UN VIEJO LECTOR DE PESSOA
Me encontraba solo aquella tarde primaveral del 94. Vagabundeaba por la Universidad sin mucho que hacer que tomar café por los aledaños y leer periódicos o poemas del 27.
Así que me tropecé con un cartelito en algún tablón de anuncios, o puede incluso que lo leyera en la agenda cultural de algún diario local, que decía que habría una conferencia de un tipo hablando de Pessoa y de Ricardo Reis. Yo tenía al poeta portugués recién descubierto y, de entre sus heterónimos, Reis suponía el más querido.

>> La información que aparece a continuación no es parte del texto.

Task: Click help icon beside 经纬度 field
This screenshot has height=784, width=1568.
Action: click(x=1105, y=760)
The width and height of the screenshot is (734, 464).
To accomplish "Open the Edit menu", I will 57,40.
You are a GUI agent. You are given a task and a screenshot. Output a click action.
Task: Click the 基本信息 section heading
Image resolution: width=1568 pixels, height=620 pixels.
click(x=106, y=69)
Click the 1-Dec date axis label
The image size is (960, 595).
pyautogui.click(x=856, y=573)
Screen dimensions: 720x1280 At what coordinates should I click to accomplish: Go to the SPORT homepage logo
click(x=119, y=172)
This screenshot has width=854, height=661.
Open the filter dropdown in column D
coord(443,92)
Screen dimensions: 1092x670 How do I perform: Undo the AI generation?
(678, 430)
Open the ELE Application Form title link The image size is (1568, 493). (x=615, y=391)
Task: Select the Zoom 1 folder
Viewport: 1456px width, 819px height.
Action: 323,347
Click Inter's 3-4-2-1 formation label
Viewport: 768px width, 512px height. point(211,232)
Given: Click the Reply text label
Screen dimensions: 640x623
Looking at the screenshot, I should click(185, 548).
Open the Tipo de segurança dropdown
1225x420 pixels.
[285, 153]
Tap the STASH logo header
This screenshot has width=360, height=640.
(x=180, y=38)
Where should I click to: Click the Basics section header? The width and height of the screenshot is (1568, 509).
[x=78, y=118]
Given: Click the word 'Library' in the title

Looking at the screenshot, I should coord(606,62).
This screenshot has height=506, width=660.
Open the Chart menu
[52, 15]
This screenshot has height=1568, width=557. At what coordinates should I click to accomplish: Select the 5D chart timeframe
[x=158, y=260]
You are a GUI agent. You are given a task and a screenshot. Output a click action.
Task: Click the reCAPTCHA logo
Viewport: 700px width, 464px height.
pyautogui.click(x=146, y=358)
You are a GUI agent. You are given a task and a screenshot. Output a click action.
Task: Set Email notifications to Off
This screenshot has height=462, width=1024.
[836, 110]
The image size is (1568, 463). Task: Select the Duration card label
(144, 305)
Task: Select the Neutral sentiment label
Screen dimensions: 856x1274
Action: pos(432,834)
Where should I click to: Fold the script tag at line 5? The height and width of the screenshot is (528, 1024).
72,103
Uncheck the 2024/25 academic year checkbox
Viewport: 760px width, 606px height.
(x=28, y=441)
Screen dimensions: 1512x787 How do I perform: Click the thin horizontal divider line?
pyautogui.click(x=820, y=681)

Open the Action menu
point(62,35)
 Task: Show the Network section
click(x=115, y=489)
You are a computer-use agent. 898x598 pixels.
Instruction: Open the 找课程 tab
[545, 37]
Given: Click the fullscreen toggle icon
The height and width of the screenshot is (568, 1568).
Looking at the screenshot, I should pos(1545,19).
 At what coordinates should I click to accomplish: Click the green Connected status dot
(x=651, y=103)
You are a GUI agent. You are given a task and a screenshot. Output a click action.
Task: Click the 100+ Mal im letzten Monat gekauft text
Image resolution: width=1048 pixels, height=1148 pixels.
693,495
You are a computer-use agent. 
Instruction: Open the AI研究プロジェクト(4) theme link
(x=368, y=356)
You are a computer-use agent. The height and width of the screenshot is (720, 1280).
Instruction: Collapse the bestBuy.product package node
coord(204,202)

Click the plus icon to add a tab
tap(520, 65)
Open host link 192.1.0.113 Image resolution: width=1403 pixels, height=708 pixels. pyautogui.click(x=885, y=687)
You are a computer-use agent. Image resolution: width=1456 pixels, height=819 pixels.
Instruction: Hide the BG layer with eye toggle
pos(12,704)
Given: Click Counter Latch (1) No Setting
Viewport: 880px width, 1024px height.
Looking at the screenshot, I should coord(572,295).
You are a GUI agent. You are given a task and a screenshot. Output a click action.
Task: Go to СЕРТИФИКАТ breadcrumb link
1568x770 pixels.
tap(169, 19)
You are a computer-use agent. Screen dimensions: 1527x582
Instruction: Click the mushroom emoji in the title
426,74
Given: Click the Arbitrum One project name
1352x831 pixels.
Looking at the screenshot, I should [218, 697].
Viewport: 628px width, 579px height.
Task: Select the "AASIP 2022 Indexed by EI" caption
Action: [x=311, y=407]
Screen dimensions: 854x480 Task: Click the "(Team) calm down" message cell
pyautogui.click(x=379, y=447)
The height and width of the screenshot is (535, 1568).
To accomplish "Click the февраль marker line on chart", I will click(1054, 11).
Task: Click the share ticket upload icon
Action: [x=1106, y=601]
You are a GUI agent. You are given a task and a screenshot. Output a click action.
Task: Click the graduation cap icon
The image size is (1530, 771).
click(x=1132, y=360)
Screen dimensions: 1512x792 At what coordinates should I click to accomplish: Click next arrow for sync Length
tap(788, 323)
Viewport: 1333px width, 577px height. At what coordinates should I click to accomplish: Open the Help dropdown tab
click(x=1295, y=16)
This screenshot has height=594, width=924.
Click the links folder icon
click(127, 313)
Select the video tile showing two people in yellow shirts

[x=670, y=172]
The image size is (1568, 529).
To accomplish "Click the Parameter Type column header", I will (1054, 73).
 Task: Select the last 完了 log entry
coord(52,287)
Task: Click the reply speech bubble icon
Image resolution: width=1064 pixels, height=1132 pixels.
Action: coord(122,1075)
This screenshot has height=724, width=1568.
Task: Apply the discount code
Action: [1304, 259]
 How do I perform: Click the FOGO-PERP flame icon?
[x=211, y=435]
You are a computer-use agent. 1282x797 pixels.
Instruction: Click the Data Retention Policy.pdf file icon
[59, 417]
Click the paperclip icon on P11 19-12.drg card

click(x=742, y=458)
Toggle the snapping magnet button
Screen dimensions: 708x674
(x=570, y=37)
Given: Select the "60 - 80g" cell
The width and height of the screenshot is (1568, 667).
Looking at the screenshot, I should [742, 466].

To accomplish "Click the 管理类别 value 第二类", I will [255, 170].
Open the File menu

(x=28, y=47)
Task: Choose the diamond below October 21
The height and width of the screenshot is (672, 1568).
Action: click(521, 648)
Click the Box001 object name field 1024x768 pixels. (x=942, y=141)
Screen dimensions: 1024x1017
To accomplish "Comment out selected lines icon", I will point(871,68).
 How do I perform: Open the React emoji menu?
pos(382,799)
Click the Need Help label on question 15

Como no tenía nada mejor que hacer, fui al Paraninfo, donde no había excesivo público. Pude sentarme en la segunda fila, detrás de una mujer de atractiva madurez. El conferenciante estaba sentado a la derecha de su presentador, catedrático de Hispanoamericana – algunos meses después fui descubriendo lo mucho que a este catedrático le reconfortaba el espíritu que ilustres letrados se colocaran a su derecha, evangélicamente, pero de eso ya hablé en otra ocasión.
En cuanto comenzó a hablar descubrí su acento portugués o brasileño, pero poco me costó darme cuenta de que, siendo menos danzarín, se trataba de un portugués. Su acento fue cautivándonos tan sibilinamente que caímos enredados en la tela de araña de su sabiduría en cuestión de minutos. Personalmente, no había escuchado a nadie tan elocuente en mi Universidad, al menos, que viniera de fuera. En un momento dado, recitó unos versos magistrales del poeta, aquella oda que comienza Sábio é o que se contenta com o espetáculo do mundo y, como suele ocurrir en estos casos, su cerebro le jugó una mala pasada y continuó la disertación en portugués. Pero no hubo caras raras entre el público asistente, quizás porque su acento pausado y tan portugués hizo, aún más si cabe, su discurso más embaucador.
Tardó un par de minutos antes de que la mujer madura y atractiva que había delante de mí le dijera: Pepe, estás hablando en portugués y él pidiera disculpas – cómo si tuviera que darlas – y prosiguió guiándonos con su lucidez en un afable castellano, que no parecía esa tarde tan áspero como suele ser lo habitual gracias a su inmensidad.
Salí aquella tarde del Paraninfo apuntándome el nombre de aquel curioso lector de Pessoa tan carismático, José Saramago, y prometiéndome leer algo suyo pronto. De aquella tarde, tan memorable al menos para mí, luego dio cuenta en el primer volumen de sus Cuadernos de Lanzarote, que leí ya en el 98, cuando me tenía ya ganado de por vida como lector.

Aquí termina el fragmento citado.